If your doctor has offered educational resources about your condition, it’s a good idea to explore them. If not, you can ask for advice about where to find reliable information.

Maybe a healthcare professional has told you to avoid the internet. This advice is meant to protect you from poorly sourced content or information that’s easy to misinterpret.

However, you can find reputable sources online. Federal government websites such as the National Institutes of Health are good places to search. Start at www.usa.gov to find any federal site.

Other reliable sources include:

It’s important to remember that context affects information. This means that something you read may not apply to your case. So, it’s wise to ask your doctor for clarification if there’s anything you don’t fully understand.

Learning more about your diagnosis can help you manage your condition more effectively. Some things you might want to know about are:

  • treatment options
  • concerning symptoms
  • when to seek immediate care
  • helpful lifestyle changes
  • beneficial dietary choices
  • possible medication interactions

Learning as much as you can will help you make informed choices. It will likely also bring up questions for your doctor.

Have you ever had a thought pop into your head only to forget it later? It might not seem important unless it’s a question you wanted to ask your cardiologist about your heart valve disease.

Sometimes, the information you read about your condition might inspire questions. Other times, thoughts might occur out of the blue.

If you record your questions as you think of them, you’ll have them ready the next time you see your doctor. It doesn’t matter if you use paper and pen or a tool like a smartphone app, as long as the method you choose works for you.

Questions to ask your doctor about heart valve disease include:

  • What caused my condition?
  • How can I prevent it from getting worse?
  • Will I need surgery?
  • What are my treatment options?
  • If I need medication, how long will I take it?
  • Are there side effects to medication?
  • How will I know if my heart valve disease is worsening?
  • Can a valve be repaired instead of replaced?
  • If I need a valve replacement, what type of valve is better for me?
  • What kind of symptoms require a call to the doctor or 911?
  • What do imaging tests reveal about my condition?
  • Is there any preparation to be done before the tests?

The AHA has printable questions sheets you can bring to your doctor’s appointment, for both blood pressure and heart failure. They also offer a PACE Guide Sheet as a convenient organizational tool.

No question is too small or unimportant. If it involves your condition and you want an answer, you can ask.

It’s OK to ask more questions if the information your doctor provides isn’t clear. Make sure you understand what your doctor has said before moving on to the next topic. This can improve your treatment outcome, because the better you understand, the easier it is to follow your treatment plan.

Some healthcare professionals allow and even encourage telephone and email communication. Make sure you’re aware of all the options available to you.

You might have one piece of paper in your pocket and another in a drawer. Maybe there’s a list of heart-friendly foods held up by a magnet on your fridge.

Each person has their own organizational style, and finding what works for you is the key. A three-ring binder with tabbed sections is a good option for many people. What matters is that you have access to all your heart valve disease information when you need it.

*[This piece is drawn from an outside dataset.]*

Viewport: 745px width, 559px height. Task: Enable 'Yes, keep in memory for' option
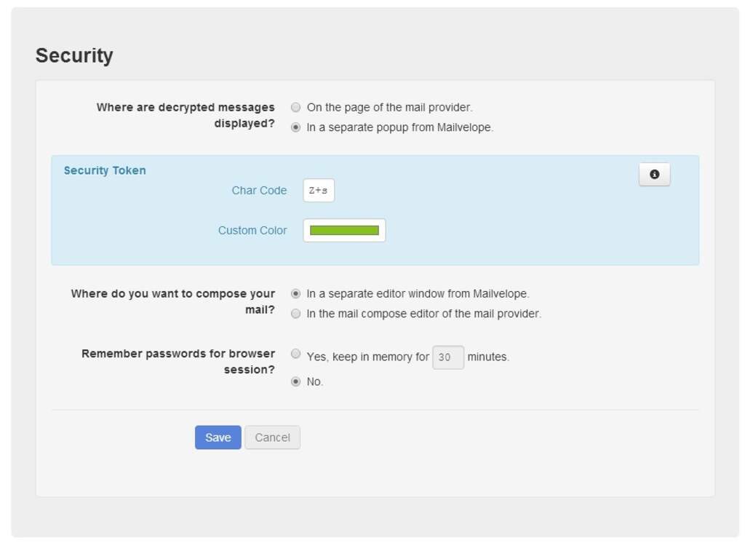[295, 354]
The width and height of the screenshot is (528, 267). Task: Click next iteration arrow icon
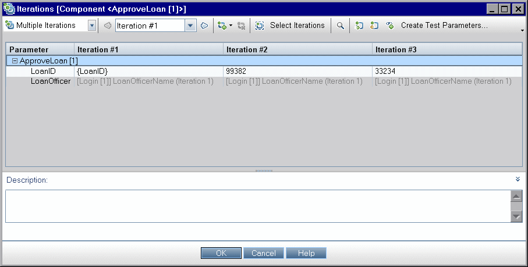point(204,26)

Items to organize include:

  • contact information for all the healthcare professionals on your team
  • your medical history and any relevant family history
  • a record of your symptoms
  • medication and pharmacy records
  • your questions and your doctor’s answers
  • doctor visit notes and summaries
  • hospitalization information, such as discharge summaries
  • insurance forms
  • legal items, such as medical power of attorney and a living will

You may not need all the items you’ve included, but having everything organized can offer valuable peace of mind.

It’s understandable if you don’t feel comfortable speaking up and asking questions at your doctor’s appointment. However, it’s more than just OK to do so — it’s important that you feel like you can self-advocate.

Self-advocacy can be as simple as doing some research on your own and writing down any questions that arise. If you don’t understand a doctor’s reply to one of your questions, you have the right to ask for clarification.

Self-advocacy leads to shared decision making, which helps ensure that you get the treatment that’s right for you.